* _What you need to do_
Pick every line with "Expand" from the material below.

* _Dataset excerpts_
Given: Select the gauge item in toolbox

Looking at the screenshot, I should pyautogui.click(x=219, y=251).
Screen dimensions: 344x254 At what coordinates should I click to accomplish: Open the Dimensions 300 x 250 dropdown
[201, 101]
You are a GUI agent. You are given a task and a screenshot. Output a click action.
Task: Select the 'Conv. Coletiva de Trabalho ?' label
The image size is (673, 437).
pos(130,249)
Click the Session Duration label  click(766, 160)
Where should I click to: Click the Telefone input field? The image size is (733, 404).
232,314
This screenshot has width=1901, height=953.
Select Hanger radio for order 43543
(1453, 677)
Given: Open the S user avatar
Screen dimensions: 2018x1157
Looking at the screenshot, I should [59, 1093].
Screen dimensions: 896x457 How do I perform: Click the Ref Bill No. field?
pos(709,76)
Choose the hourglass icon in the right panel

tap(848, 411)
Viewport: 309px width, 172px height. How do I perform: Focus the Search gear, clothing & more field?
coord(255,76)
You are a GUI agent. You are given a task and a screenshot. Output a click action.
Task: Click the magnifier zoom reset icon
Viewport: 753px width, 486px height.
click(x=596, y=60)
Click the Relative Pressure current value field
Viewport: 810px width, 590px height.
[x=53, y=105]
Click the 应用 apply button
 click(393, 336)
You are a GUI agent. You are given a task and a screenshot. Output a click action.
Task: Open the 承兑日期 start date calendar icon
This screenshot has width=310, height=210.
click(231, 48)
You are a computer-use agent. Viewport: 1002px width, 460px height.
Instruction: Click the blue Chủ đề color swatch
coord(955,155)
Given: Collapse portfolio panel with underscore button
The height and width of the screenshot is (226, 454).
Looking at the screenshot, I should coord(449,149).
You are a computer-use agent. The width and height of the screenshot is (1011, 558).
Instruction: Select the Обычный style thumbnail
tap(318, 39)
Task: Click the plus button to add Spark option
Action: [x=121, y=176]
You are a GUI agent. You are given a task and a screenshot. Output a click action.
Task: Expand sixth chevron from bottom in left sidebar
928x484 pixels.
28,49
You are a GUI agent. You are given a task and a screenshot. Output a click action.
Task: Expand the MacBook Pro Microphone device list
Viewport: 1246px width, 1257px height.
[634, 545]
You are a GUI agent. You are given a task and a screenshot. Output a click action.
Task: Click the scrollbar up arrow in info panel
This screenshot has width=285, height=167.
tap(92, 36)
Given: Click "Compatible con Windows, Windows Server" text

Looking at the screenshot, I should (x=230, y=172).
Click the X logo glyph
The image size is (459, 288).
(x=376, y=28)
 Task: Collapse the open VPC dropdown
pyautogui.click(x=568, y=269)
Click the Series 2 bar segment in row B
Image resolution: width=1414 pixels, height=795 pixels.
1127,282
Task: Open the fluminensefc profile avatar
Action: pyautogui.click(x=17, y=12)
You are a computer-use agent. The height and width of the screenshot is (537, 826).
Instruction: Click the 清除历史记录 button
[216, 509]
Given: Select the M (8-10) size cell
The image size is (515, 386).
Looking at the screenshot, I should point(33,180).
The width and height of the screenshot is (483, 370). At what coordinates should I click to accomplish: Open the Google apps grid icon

* _Exercise result_
Task: Expand sixth chevron from bottom in left sidebar
Task: Expand the MacBook Pro Microphone device list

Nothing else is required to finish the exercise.